Primär nicht im Gehirn lokalisierte (extrakraniell):

  • Kreislaufregulationsstörungen
  • Stoffwechselstörungen (Schilddrüsenunterfunktion, Diabetes u.a.)
  • Psychisch bedingte Anfälle
  • Fieberkrämpfe
  • Infektionen (Staupe, Tetanus, FSME u.a.)
  • Lebererkrankungen und -anomalien
  • Nierenerkrankungen
  • Herzrhythmusstörungen
  • Vergiftungen

Primär im Gehirn lokalisiert (intrakraniell):

  • Hirnhautentzündungen
  • Gefäß-Anomalien
  • Degenerative Veränderungen (Speichererkrankungen)
  • Thiaminmangel
  • Schädelverletzungen
  • Tumore

Für Prognose und Therapie ist eine Differenzierung mit teils umfangreicher Diagnostik inzwischen auch bei Tieren möglich und für die Auswahl der Therapie hilfreich.

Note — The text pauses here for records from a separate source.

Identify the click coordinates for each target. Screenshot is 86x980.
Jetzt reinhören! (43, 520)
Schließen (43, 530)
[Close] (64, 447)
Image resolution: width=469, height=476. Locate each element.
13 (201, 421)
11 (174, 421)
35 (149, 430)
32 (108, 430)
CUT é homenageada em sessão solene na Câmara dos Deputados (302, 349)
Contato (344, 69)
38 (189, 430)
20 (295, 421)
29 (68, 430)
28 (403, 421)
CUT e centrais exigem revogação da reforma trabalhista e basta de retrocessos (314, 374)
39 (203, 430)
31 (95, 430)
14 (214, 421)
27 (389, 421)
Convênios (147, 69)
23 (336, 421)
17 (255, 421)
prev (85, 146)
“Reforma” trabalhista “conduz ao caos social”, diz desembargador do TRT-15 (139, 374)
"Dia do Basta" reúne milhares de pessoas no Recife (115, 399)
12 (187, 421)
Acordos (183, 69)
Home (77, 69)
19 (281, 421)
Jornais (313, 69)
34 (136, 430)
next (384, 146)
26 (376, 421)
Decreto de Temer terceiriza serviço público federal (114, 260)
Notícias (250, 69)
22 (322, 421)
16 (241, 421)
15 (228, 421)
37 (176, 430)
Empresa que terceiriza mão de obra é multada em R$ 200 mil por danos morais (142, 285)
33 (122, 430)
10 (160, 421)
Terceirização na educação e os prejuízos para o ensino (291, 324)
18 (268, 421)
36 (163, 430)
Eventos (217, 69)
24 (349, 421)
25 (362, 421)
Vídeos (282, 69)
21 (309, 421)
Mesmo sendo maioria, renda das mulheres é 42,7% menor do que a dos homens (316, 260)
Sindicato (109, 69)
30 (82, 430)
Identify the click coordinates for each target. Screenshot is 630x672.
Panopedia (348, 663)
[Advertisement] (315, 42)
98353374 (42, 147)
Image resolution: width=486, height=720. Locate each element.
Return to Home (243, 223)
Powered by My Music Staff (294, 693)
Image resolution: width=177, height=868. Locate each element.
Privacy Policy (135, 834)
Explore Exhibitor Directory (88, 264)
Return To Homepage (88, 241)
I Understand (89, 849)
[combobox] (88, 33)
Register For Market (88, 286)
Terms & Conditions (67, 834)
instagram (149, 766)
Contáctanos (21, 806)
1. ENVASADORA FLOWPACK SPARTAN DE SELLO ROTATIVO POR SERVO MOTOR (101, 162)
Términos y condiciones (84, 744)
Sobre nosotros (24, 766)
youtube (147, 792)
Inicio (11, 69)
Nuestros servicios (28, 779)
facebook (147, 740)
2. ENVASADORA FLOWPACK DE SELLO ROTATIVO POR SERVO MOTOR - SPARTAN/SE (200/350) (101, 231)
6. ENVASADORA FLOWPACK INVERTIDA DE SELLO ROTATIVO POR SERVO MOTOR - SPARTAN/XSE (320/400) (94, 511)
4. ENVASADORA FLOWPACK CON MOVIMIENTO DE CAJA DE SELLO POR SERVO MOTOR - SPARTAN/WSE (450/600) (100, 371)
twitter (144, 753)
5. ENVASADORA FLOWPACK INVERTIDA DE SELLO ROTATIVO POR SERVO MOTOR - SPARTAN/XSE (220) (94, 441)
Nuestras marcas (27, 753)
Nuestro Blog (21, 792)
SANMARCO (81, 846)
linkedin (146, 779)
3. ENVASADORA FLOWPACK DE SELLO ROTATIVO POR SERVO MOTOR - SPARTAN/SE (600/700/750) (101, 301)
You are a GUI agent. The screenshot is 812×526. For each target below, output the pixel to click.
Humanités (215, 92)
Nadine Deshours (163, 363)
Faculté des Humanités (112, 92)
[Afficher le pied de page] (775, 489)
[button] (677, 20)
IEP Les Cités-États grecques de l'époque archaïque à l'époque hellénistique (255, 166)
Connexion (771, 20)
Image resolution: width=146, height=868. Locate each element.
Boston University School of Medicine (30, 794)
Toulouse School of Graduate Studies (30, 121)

Dazu gehören zunächst:

  • Ausführliche und weitzurückreichende Anamnese um eventuelle Schädeltraumata auszuschließen oder in Erwägung zu ziehen
  • Familiengeschichte falls bekannt zur Feststellung einer genetischen Disposition
  • Abgrenzung nicht im Gehirn lokalisierter (extracerebraler) primärer Ursachen durch hämatologische (Blut) und biochemische (Stoffwechsel) , sowie kardiologische (z. B. EKG) Untersuchung
  • Neurologische Untersuchungen

Gerätediagnostik bringt diagnostische Sicherheit, gehört bei Tieren aber nicht zu den Standarduntersuchungen, vor allem, weil sie sehr kostspielig ist. Für die Diagnose epileptischen Geschehens werden eingesetzt:

  • CCT (cerebrale Computertomatographie)
  • MRT o. MRI (Magnetresonanztomographie)
  • EEG (Elektrolytenzephalogramm): Messung von Gehirnströmen, am Tier sehr schwer durchführbar.